All this is a misconception. Virtual memory is not hard disc space used as memory. It’s a virtual space described by adresses, neither in RAM nor in the hard discs, but virtual. Windows assigns pages of virtual memory to every program. If there’s enough physical RAM (as it should in most situations), the virtual memory will be assigned by Windows to physical RAM. Only if there’s no physical RAM left, will Windows assign virtual memory addresses to discs (pagefiles).
If you’re not short on physical RAM, hard discs won’t be used as memory, no matter how big your pagefile is.
Alternatively, if you were short on RAM, there would of course no way you could make the programs use physical RAM that’s already full, no matter your settings. Then it’s when the pagefile (which is simply a reserved space) must be big enough to fit everything that doesn’t fit in RAM. If it wasn’t big enough and Windows is set to manage virtual memory automatically, Windows will try to extend the pagefile–I’ve seen this happen at work. 88) If it wasn’t big enough and you prevent Windows from extending it, I bet you’ll have your Windows crashed catastrophically.
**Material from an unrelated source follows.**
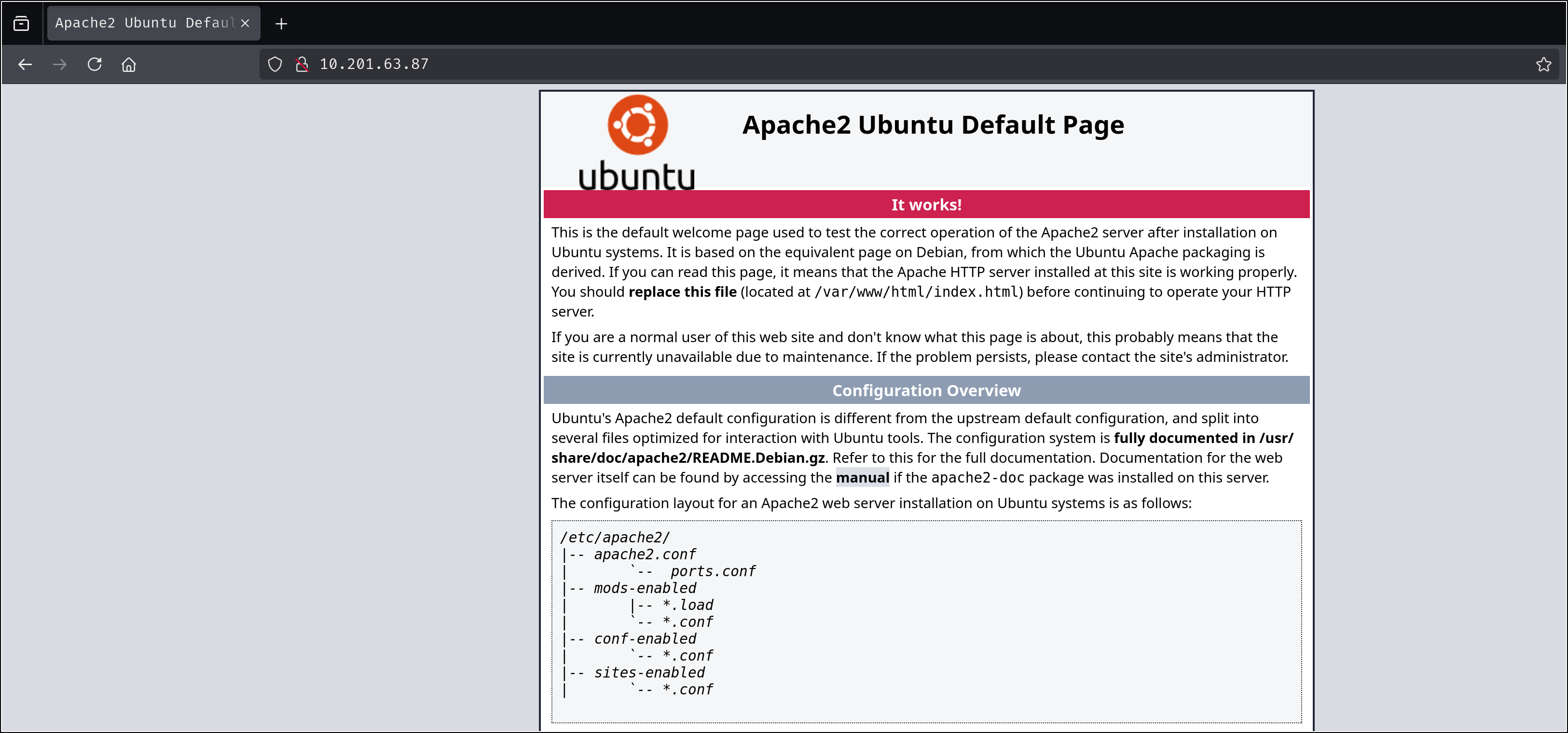This screenshot has width=1568, height=733.
Task: Click the forward navigation arrow
Action: tap(60, 65)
There’s no way you can make Windows (3.x and higher) use physical RAM directly. That belongs to the real mode of DOS days which I’m unsure modern processors will ever support, and believe me it sucked. Big. Time. Windows programs don’t know how to interface with RAM to start with, they just ask Windows for memory, virtual memory that is. If the physical RAM isn’t exhausted, they’ll be loaded there, no matter your settings.
People bitch a lot about Windows’ virtual memory without knowing what it is because of Microsoft’s Black Legend. They hear and believe that MS makes their computers work slower just for the heck of it. But it so happens that Linux uses the same device–of course, it would be a worthless OS if it addressed to real memory–, and what’s more it traditionally uses a whole partition instead of a pagefile, so it’s more difficult for the user to tweak it.
The ONLY effect of lowering the size of the pagefile is saving hard disc space, and risking a crash if you ever use a program that would not fit in your RAM plus pagefile along with the rest of the load. There is NO performance effect of tweaking the pagefile, period.
Since I’m no expert, please correct me where I’m wrong.